▸ **EXTRACTED ENTRIES**
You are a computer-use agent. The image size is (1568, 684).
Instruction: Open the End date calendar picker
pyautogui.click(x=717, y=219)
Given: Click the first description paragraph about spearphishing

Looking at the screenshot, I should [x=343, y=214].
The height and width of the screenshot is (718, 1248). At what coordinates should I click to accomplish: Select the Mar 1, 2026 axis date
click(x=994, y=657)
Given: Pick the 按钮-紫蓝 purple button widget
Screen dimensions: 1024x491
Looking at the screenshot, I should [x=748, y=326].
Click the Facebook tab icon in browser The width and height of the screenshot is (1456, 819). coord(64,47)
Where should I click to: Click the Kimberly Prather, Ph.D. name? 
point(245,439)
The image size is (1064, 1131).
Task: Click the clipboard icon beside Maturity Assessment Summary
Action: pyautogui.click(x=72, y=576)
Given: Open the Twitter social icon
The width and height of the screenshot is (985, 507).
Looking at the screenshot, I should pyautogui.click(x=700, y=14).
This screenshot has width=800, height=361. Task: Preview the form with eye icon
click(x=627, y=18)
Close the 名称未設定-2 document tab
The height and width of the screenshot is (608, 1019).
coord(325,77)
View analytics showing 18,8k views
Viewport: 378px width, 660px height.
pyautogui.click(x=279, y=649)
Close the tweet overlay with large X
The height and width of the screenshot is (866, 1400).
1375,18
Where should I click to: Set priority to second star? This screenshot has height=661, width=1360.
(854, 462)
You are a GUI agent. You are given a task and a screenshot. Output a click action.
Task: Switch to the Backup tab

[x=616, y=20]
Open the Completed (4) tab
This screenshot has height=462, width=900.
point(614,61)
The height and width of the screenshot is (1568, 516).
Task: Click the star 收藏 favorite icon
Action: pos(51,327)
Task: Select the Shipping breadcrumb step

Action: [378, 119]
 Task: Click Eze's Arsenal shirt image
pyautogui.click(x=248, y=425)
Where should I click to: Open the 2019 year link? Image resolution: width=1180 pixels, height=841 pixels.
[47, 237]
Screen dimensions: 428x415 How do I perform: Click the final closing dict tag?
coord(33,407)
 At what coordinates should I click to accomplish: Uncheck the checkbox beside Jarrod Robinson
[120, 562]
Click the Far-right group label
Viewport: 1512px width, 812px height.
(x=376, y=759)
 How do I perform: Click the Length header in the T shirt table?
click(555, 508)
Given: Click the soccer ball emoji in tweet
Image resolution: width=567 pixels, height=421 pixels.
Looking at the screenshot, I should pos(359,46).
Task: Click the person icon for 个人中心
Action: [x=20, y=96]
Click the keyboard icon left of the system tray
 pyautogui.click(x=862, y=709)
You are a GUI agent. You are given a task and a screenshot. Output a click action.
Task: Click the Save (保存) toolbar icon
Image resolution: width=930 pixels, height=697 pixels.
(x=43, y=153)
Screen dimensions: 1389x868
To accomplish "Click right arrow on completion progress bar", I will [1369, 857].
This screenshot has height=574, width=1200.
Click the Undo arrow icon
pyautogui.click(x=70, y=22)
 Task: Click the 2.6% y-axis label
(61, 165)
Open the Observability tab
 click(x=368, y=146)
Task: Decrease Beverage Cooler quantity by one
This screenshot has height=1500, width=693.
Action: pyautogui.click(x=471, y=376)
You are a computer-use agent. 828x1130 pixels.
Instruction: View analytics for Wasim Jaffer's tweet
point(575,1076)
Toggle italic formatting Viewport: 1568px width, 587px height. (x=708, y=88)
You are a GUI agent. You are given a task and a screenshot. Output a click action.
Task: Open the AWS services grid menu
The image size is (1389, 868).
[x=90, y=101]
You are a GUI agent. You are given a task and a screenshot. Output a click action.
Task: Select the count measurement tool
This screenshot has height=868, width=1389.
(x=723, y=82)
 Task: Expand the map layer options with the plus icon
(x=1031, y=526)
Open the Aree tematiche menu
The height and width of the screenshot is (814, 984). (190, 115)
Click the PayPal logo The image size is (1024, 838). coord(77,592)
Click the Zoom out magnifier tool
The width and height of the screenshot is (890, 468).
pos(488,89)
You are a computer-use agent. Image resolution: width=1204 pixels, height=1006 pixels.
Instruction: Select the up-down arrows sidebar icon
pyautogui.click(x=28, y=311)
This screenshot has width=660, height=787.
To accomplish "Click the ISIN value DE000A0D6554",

▸ **AIM OF THE EXERCISE**
Put every line of the material above into a Markdown table with two columns, Row and Line, skipping blank lines.

▸ **ANSWER TO THE PROBLEM**
| Row | Line |
|---|---|
| 1 | You are a computer-use agent. The image size is (1568, 684). |
| 2 | Instruction: Open the End date calendar picker |
| 3 | pyautogui.click(x=717, y=219) |
| 4 | Given: Click the first description paragraph about spearphishing |
| 5 | Looking at the screenshot, I should [x=343, y=214]. |
| 6 | The height and width of the screenshot is (718, 1248). At what coordinates should I click to accomplish: Select the Mar 1, 2026 axis date |
| 7 | click(x=994, y=657) |
| 8 | Given: Pick the 按钮-紫蓝 purple button widget |
| 9 | Screen dimensions: 1024x491 |
| 10 | Looking at the screenshot, I should [x=748, y=326]. |
| 11 | Click the Facebook tab icon in browser The width and height of the screenshot is (1456, 819). coord(64,47) |
| 12 | Where should I click to: Click the Kimberly Prather, Ph.D. name?  |
| 13 | point(245,439) |
| 14 | The image size is (1064, 1131). |
| 15 | Task: Click the clipboard icon beside Maturity Assessment Summary |
| 16 | Action: pyautogui.click(x=72, y=576) |
| 17 | Given: Open the Twitter social icon |
| 18 | The width and height of the screenshot is (985, 507). |
| 19 | Looking at the screenshot, I should pyautogui.click(x=700, y=14). |
| 20 | This screenshot has width=800, height=361. Task: Preview the form with eye icon |
| 21 | click(x=627, y=18) |
| 22 | Close the 名称未設定-2 document tab |
| 23 | The height and width of the screenshot is (608, 1019). |
| 24 | coord(325,77) |
| 25 | View analytics showing 18,8k views |
| 26 | Viewport: 378px width, 660px height. |
| 27 | pyautogui.click(x=279, y=649) |
| 28 | Close the tweet overlay with large X |
| 29 | The height and width of the screenshot is (866, 1400). |
| 30 | 1375,18 |
| 31 | Where should I click to: Set priority to second star? This screenshot has height=661, width=1360. |
| 32 | (854, 462) |
| 33 | You are a GUI agent. You are given a task and a screenshot. Output a click action. |
| 34 | Task: Switch to the Backup tab |
| 35 | [x=616, y=20] |
| 36 | Open the Completed (4) tab |
| 37 | This screenshot has height=462, width=900. |
| 38 | point(614,61) |
| 39 | The height and width of the screenshot is (1568, 516). |
| 40 | Task: Click the star 收藏 favorite icon |
| 41 | Action: pos(51,327) |
| 42 | Task: Select the Shipping breadcrumb step |
| 43 | Action: [378, 119] |
| 44 |  Task: Click Eze's Arsenal shirt image |
| 45 | pyautogui.click(x=248, y=425) |
| 46 | Where should I click to: Open the 2019 year link? Image resolution: width=1180 pixels, height=841 pixels. |
| 47 | [47, 237] |
| 48 | Screen dimensions: 428x415 How do I perform: Click the final closing dict tag? |
| 49 | coord(33,407) |
| 50 |  At what coordinates should I click to accomplish: Uncheck the checkbox beside Jarrod Robinson |
| 51 | [120, 562] |
| 52 | Click the Far-right group label |
| 53 | Viewport: 1512px width, 812px height. |
| 54 | (x=376, y=759) |
| 55 |  How do I perform: Click the Length header in the T shirt table? |
| 56 | click(555, 508) |
| 57 | Given: Click the soccer ball emoji in tweet |
| 58 | Image resolution: width=567 pixels, height=421 pixels. |
| 59 | Looking at the screenshot, I should pos(359,46). |
| 60 | Task: Click the person icon for 个人中心 |
| 61 | Action: [x=20, y=96] |
| 62 | Click the keyboard icon left of the system tray |
| 63 |  pyautogui.click(x=862, y=709) |
| 64 | You are a GUI agent. You are given a task and a screenshot. Output a click action. |
| 65 | Task: Click the Save (保存) toolbar icon |
| 66 | Image resolution: width=930 pixels, height=697 pixels. |
| 67 | (x=43, y=153) |
| 68 | Screen dimensions: 1389x868 |
| 69 | To accomplish "Click right arrow on completion progress bar", I will [1369, 857]. |
| 70 | This screenshot has height=574, width=1200. |
| 71 | Click the Undo arrow icon |
| 72 | pyautogui.click(x=70, y=22) |
| 73 |  Task: Click the 2.6% y-axis label |
| 74 | (61, 165) |
| 75 | Open the Observability tab |
| 76 |  click(x=368, y=146) |
| 77 | Task: Decrease Beverage Cooler quantity by one |
| 78 | This screenshot has height=1500, width=693. |
| 79 | Action: pyautogui.click(x=471, y=376) |
| 80 | You are a computer-use agent. 828x1130 pixels. |
| 81 | Instruction: View analytics for Wasim Jaffer's tweet |
| 82 | point(575,1076) |
| 83 | Toggle italic formatting Viewport: 1568px width, 587px height. (x=708, y=88) |
| 84 | You are a GUI agent. You are given a task and a screenshot. Output a click action. |
| 85 | Task: Open the AWS services grid menu |
| 86 | The image size is (1389, 868). |
| 87 | [x=90, y=101] |
| 88 | You are a GUI agent. You are given a task and a screenshot. Output a click action. |
| 89 | Task: Select the count measurement tool |
| 90 | This screenshot has height=868, width=1389. |
| 91 | (x=723, y=82) |
| 92 |  Task: Expand the map layer options with the plus icon |
| 93 | (x=1031, y=526) |
| 94 | Open the Aree tematiche menu |
| 95 | The height and width of the screenshot is (814, 984). (190, 115) |
| 96 | Click the PayPal logo The image size is (1024, 838). coord(77,592) |
| 97 | Click the Zoom out magnifier tool |
| 98 | The width and height of the screenshot is (890, 468). |
| 99 | pos(488,89) |
| 100 | You are a computer-use agent. Image resolution: width=1204 pixels, height=1006 pixels. |
| 101 | Instruction: Select the up-down arrows sidebar icon |
| 102 | pyautogui.click(x=28, y=311) |
| 103 | This screenshot has width=660, height=787. |
| 104 | To accomplish "Click the ISIN value DE000A0D6554", |